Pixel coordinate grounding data
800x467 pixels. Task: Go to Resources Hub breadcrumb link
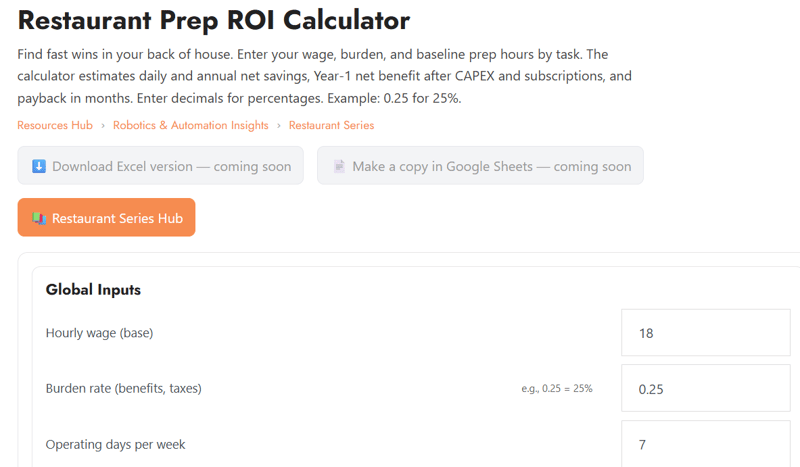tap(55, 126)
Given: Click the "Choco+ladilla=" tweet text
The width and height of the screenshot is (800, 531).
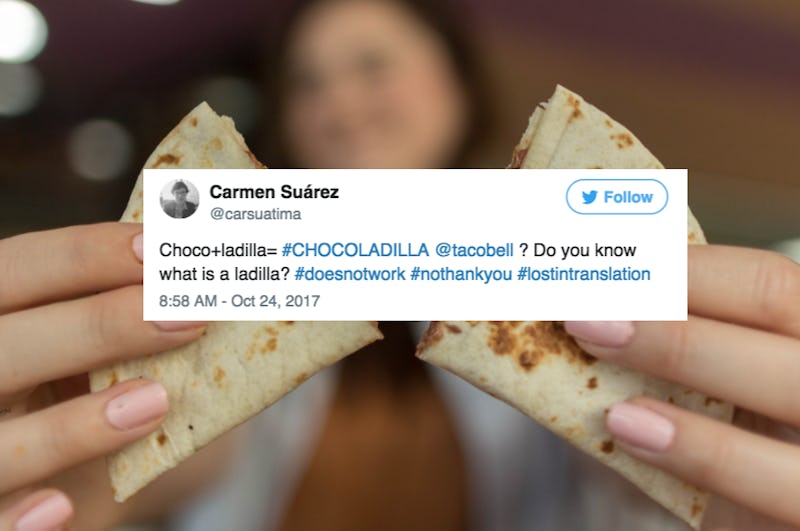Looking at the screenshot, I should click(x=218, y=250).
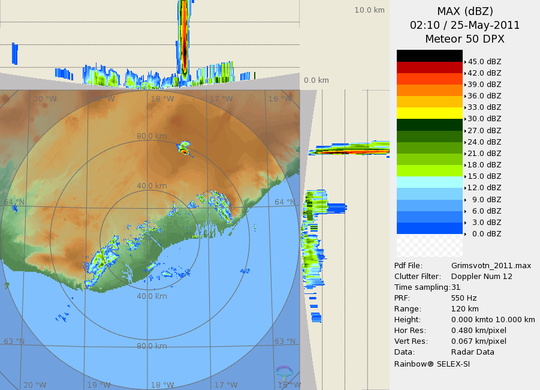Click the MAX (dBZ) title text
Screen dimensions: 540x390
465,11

[WORK REQUIRED] Omit the pictures, then extract verbatim only those lines that fall between the line containing "The width and" and the final line of the records above, both included.

[EXERCISE RESPONSE]
The width and height of the screenshot is (800, 531).
Looking at the screenshot, I should click(x=218, y=250).
Click the MAX (dBZ) title text
Screen dimensions: 540x390
465,11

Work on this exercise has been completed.